§ Exercise directions:
Transcribe each record as written.

(Dataset items)
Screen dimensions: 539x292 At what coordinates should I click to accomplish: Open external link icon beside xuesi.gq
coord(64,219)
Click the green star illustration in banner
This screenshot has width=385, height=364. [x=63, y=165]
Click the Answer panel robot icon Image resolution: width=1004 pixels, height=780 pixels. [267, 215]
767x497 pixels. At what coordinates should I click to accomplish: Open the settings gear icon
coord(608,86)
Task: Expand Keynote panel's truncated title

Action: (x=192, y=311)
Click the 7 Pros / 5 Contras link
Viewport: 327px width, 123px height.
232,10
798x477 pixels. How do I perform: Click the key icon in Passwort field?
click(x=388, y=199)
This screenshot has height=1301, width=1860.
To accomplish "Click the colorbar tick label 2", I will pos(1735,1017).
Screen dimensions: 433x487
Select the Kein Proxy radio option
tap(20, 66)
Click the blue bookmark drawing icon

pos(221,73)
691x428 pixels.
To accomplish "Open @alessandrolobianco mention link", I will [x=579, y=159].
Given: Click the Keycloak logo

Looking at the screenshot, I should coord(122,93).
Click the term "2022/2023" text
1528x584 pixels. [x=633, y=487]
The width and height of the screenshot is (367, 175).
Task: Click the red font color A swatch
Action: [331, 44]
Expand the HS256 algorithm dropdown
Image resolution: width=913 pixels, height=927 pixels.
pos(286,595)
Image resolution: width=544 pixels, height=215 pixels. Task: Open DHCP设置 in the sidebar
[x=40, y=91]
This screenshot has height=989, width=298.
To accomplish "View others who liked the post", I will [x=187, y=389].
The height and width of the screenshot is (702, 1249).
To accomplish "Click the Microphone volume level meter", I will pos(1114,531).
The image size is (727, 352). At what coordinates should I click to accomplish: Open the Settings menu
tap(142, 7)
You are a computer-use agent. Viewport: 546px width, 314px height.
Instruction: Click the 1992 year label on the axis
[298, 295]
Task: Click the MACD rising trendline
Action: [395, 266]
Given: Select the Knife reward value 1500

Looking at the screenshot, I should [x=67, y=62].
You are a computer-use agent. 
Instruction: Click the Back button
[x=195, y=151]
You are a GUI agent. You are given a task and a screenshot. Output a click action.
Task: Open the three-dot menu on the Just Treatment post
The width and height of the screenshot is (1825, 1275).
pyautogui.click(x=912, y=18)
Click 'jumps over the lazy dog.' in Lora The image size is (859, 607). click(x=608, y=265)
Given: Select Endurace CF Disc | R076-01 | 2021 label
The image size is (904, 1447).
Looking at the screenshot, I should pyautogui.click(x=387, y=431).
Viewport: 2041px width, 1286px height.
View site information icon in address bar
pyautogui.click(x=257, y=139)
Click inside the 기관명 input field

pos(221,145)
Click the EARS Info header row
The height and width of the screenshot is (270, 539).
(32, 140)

§ Answer section:
Screen dimensions: 539x292 At what coordinates should I click to accomplish: Open external link icon beside xuesi.gq
coord(64,219)
Click the green star illustration in banner
This screenshot has width=385, height=364. [x=63, y=165]
Click the Answer panel robot icon Image resolution: width=1004 pixels, height=780 pixels. [267, 215]
767x497 pixels. At what coordinates should I click to accomplish: Open the settings gear icon
coord(608,86)
Task: Expand Keynote panel's truncated title

Action: (x=192, y=311)
Click the 7 Pros / 5 Contras link
Viewport: 327px width, 123px height.
232,10
798x477 pixels. How do I perform: Click the key icon in Passwort field?
click(x=388, y=199)
This screenshot has height=1301, width=1860.
To accomplish "Click the colorbar tick label 2", I will pos(1735,1017).
Screen dimensions: 433x487
Select the Kein Proxy radio option
tap(20, 66)
Click the blue bookmark drawing icon

pos(221,73)
691x428 pixels.
To accomplish "Open @alessandrolobianco mention link", I will [x=579, y=159].
Given: Click the Keycloak logo

Looking at the screenshot, I should coord(122,93).
Click the term "2022/2023" text
1528x584 pixels. [x=633, y=487]
The width and height of the screenshot is (367, 175).
Task: Click the red font color A swatch
Action: [331, 44]
Expand the HS256 algorithm dropdown
Image resolution: width=913 pixels, height=927 pixels.
pos(286,595)
Image resolution: width=544 pixels, height=215 pixels. Task: Open DHCP设置 in the sidebar
[x=40, y=91]
This screenshot has height=989, width=298.
To accomplish "View others who liked the post", I will [x=187, y=389].
The height and width of the screenshot is (702, 1249).
To accomplish "Click the Microphone volume level meter", I will pos(1114,531).
The image size is (727, 352). At what coordinates should I click to accomplish: Open the Settings menu
tap(142, 7)
You are a computer-use agent. Viewport: 546px width, 314px height.
Instruction: Click the 1992 year label on the axis
[298, 295]
Task: Click the MACD rising trendline
Action: [395, 266]
Given: Select the Knife reward value 1500

Looking at the screenshot, I should [x=67, y=62].
You are a computer-use agent. 
Instruction: Click the Back button
[x=195, y=151]
You are a GUI agent. You are given a task and a screenshot. Output a click action.
Task: Open the three-dot menu on the Just Treatment post
The width and height of the screenshot is (1825, 1275).
pyautogui.click(x=912, y=18)
Click 'jumps over the lazy dog.' in Lora The image size is (859, 607). click(x=608, y=265)
Given: Select Endurace CF Disc | R076-01 | 2021 label
The image size is (904, 1447).
Looking at the screenshot, I should pyautogui.click(x=387, y=431).
Viewport: 2041px width, 1286px height.
View site information icon in address bar
pyautogui.click(x=257, y=139)
Click inside the 기관명 input field

pos(221,145)
Click the EARS Info header row
The height and width of the screenshot is (270, 539).
(32, 140)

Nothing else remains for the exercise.